Seems to me that if the majority of pedophiles are married men, that disposing of the celibacy requirement would, if anything, up the rate of (married) priests committing pedophilia.
While it is correct that the greatest amount of sexual abuse of children is by parents and family members, the subset which the Church has been dealing with is males abusing male children. there has been a good amount of chin chatter trying to say that this is “because of access” and ignores a non-Catholic group which has been around for a long time - NAMBLA. The “because of access” objection has been an attempt to say that the abusers were not primarily men with SSA.

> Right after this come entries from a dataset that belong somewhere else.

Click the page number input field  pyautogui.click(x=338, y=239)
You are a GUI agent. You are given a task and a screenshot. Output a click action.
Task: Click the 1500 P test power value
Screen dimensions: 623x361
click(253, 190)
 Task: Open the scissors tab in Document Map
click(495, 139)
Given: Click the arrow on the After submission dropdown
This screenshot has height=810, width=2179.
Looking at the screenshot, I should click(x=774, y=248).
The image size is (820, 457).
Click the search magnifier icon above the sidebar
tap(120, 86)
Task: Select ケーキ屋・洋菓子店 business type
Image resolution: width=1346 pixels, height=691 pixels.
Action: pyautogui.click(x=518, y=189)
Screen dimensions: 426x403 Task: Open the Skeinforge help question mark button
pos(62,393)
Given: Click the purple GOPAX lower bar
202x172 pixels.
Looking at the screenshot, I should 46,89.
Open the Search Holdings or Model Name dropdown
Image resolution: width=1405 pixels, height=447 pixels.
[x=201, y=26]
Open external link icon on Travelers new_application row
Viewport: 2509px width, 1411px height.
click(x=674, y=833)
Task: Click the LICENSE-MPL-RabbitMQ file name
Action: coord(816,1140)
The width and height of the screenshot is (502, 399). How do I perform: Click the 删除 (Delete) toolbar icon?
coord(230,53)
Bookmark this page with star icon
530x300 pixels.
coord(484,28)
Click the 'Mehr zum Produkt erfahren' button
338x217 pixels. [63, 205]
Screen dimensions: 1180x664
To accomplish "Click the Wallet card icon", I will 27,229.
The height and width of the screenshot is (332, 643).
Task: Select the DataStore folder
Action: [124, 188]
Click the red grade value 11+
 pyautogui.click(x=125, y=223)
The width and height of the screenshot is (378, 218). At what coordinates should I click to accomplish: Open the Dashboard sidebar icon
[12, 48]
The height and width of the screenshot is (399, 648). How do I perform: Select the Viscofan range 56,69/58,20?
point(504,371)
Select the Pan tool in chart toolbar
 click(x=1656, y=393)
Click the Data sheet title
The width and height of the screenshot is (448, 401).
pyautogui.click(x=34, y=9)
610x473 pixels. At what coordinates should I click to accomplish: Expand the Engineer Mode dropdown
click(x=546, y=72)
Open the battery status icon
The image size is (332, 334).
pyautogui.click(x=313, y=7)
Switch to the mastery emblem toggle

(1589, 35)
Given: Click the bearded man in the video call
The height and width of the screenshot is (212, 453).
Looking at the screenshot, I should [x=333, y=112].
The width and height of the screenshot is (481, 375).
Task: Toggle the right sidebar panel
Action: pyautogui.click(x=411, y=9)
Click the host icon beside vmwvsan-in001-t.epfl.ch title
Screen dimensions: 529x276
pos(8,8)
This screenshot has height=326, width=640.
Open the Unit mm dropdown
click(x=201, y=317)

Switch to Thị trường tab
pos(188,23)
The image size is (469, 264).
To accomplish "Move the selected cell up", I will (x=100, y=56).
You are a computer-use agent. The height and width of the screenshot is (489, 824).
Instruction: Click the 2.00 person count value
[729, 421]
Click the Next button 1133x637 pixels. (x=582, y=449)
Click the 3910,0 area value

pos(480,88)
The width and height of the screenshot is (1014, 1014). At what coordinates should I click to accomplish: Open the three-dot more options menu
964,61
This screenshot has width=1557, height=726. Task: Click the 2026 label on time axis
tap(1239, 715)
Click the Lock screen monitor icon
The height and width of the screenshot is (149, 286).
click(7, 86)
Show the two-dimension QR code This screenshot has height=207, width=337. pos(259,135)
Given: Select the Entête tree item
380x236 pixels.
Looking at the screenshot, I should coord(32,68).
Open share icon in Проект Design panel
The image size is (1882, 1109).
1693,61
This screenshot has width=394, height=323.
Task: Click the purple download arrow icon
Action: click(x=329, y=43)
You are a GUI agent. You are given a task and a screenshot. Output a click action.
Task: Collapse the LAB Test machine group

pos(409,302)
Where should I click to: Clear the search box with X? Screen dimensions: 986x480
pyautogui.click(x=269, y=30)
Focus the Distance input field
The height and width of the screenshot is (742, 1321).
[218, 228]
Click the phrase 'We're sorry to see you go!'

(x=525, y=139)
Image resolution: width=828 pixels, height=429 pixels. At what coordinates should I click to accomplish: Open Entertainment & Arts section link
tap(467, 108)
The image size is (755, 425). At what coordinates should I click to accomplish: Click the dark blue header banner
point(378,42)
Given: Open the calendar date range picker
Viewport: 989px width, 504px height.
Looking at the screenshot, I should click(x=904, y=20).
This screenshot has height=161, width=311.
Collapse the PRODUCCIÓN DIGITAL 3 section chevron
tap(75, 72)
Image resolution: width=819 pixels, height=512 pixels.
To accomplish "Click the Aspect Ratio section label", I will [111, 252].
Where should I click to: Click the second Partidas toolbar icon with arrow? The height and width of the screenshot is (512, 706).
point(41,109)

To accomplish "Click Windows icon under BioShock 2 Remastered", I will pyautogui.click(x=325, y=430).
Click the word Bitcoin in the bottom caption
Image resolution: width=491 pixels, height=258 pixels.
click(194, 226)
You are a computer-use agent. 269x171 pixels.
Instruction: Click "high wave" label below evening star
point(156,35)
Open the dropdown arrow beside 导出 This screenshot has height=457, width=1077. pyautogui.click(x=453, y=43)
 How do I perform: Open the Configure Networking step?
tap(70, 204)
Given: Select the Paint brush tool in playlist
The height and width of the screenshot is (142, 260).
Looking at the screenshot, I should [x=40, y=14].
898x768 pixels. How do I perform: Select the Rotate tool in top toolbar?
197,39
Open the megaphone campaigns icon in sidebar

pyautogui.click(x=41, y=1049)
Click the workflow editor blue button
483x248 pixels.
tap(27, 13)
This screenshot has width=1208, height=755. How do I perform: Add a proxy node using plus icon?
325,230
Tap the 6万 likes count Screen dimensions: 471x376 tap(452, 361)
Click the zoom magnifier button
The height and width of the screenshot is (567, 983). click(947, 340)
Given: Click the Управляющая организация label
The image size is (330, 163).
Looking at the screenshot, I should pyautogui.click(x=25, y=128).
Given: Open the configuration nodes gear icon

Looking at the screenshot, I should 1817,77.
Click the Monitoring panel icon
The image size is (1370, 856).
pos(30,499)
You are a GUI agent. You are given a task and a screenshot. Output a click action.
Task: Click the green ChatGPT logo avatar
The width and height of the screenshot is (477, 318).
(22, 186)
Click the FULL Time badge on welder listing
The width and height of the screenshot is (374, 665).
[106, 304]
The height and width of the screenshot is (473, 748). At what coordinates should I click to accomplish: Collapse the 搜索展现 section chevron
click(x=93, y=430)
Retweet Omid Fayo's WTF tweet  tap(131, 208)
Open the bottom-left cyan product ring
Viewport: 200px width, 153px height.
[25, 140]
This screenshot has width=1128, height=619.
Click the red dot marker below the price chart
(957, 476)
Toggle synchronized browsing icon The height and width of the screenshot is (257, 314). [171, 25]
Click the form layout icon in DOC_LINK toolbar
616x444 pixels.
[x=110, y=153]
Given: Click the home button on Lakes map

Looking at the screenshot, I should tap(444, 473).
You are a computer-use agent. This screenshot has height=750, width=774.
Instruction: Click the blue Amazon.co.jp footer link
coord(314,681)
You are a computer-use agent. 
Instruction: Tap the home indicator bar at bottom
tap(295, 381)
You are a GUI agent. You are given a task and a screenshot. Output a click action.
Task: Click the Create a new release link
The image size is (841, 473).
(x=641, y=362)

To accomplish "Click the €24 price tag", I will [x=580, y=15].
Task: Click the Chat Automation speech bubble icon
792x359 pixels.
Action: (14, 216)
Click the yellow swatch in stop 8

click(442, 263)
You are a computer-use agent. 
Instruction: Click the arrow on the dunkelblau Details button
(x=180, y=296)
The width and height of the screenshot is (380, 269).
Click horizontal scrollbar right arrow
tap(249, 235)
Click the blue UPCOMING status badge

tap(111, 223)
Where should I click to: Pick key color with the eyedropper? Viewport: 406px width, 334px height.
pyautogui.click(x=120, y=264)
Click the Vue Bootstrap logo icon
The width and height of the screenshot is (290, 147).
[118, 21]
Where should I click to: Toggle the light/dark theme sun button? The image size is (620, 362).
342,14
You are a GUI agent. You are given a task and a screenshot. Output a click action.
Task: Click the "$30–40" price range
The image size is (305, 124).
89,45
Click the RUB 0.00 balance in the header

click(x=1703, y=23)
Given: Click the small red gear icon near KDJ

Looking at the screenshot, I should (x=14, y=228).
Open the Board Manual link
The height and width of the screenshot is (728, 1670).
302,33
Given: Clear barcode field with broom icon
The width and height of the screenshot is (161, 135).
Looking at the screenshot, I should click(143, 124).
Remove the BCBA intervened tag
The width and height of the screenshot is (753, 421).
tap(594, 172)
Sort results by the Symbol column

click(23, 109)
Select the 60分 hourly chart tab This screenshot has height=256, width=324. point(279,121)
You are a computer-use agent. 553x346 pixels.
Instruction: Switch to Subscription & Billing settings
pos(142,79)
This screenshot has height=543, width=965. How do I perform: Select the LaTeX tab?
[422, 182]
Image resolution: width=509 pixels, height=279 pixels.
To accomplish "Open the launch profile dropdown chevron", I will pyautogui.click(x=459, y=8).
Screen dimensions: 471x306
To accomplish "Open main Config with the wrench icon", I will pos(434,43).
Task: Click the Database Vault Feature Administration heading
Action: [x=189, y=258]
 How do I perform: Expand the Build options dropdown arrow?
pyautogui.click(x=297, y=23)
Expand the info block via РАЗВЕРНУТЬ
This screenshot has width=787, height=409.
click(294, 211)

Actually, there was a significant number of priests who, after Vatican 2, left the priesthood and married. That shifted the ratio of priests without SSA and those with SSA. How that impacted matters over the last 40 +/- years is for researchers; Pope Benedict put in a rule that men with serious SSA could not be ordained. How effective that rule is in changing the ratio is also something for researchers to define. Certainly not all priests with SSA have abused children; it appears to be a small subset.
Nope this whole new narrative of the “priest who abuses children because he’s denied his normal outlet’ but if he were MARRIED would NEVER do so, is just IMO another attempt to paint the Catholic Church and its people as unnatural abusers while ignoring the behavior when it exists among people (to a far greater extent too!) when THOSE people have all the supposed ‘sexual outlet’ that these priests don’t.
I think you are conflating different issues. About 80% of the abuse was priest/teenage boy; the remainder was priest/pedophile (often pre-teen boys; although pedophiles are generally “equal opportunity abusers”) and a minority of priests/teenage girls.

As to bringing up married men abusers, do you have any studies showing within the Protestant world who married pastors accused of abuse, and any statistics indicating out of all pastors, how many abuse?